1. A revamped decay/break system to exit out goods, so people have to produce new ones.  The current wear/repair system just does not cut it.

2. Free players need to be revamped, in some way... to entice them to stay (for free, sorry) and to also entice them to upgrade.  Why not half their skilling speed after 20, and another half for every 10... but don't cap them?   If they can't afford to play we still need them around for economic purposes, and we don't want them quitting because they're capped and can't progress further...  If someone wants to play so much to get to 99 this way then let them.

3. This is a big one... we need more industries.  Right now, the game has been out long enough there's just no shortage of talented craftsmen.  We need new skills, with new assets, etc...  To produce more jobs.  I suggested a while ago that they should have made item type dependent on the whole item being made of that material.  For example, you want an oak chair?  The whole thing needs to be made with oak wood.  This would create the lumberjack profession, you'd have to constantly plant/cut down trees and provide wood to craftsmen OR for yourself.
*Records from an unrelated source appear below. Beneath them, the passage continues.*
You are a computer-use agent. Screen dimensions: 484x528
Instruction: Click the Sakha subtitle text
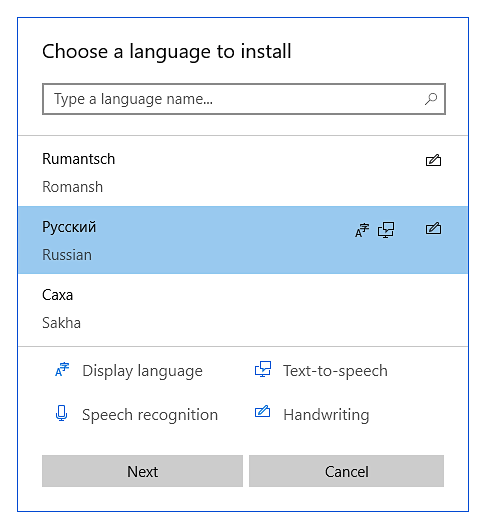(61, 323)
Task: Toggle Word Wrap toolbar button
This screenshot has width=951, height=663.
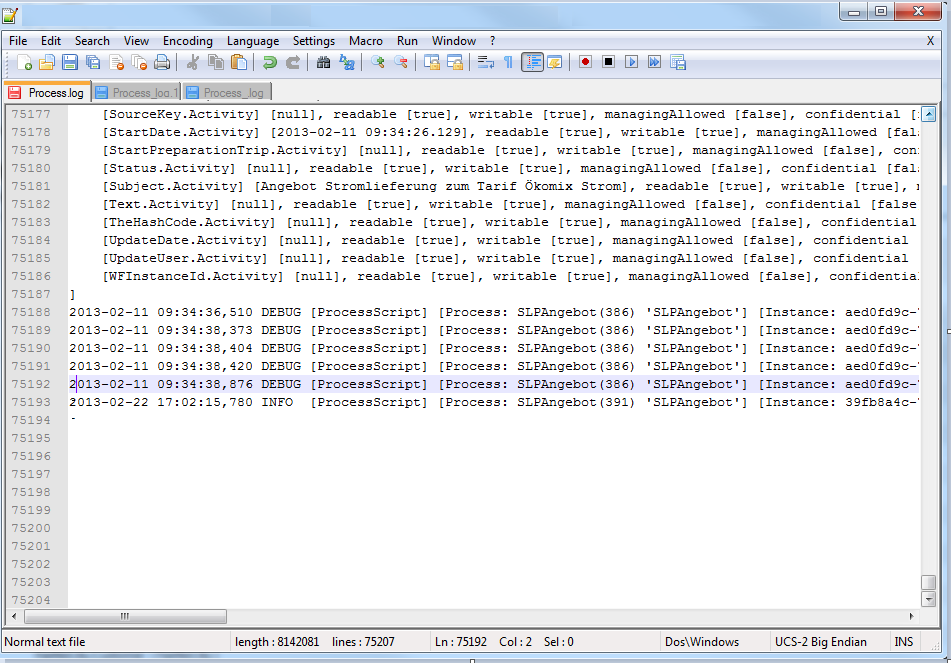Action: tap(485, 62)
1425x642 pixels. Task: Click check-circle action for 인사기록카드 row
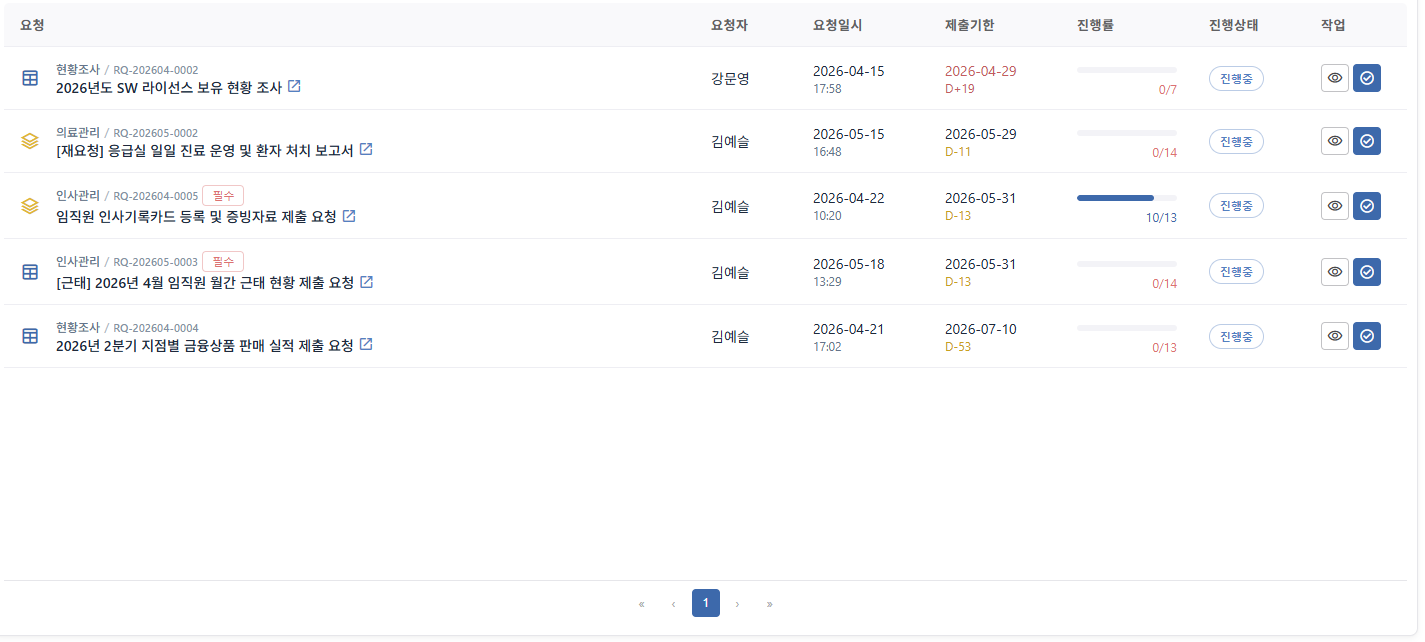coord(1367,206)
4. A way to continue to upgrade existing items is also a possibility.  The rare system is neat in it's own way, but it's time for new fresh ideas that bring life to the system.  Maybe it's time for the modern way of doing things - gambling?  You use a gem on the item, and there's a chance it gets upgraded.  If it fails both items are destroyed.  This would cycle items out of peoples chests and storage bins.

 

Ignore my suggestions?  That's fine, I'm just brainstorming what could fix the economy...  a garbage collector system is necessary as annoying as that is.  I prefer the voluntary way of upgrading items with chance of break.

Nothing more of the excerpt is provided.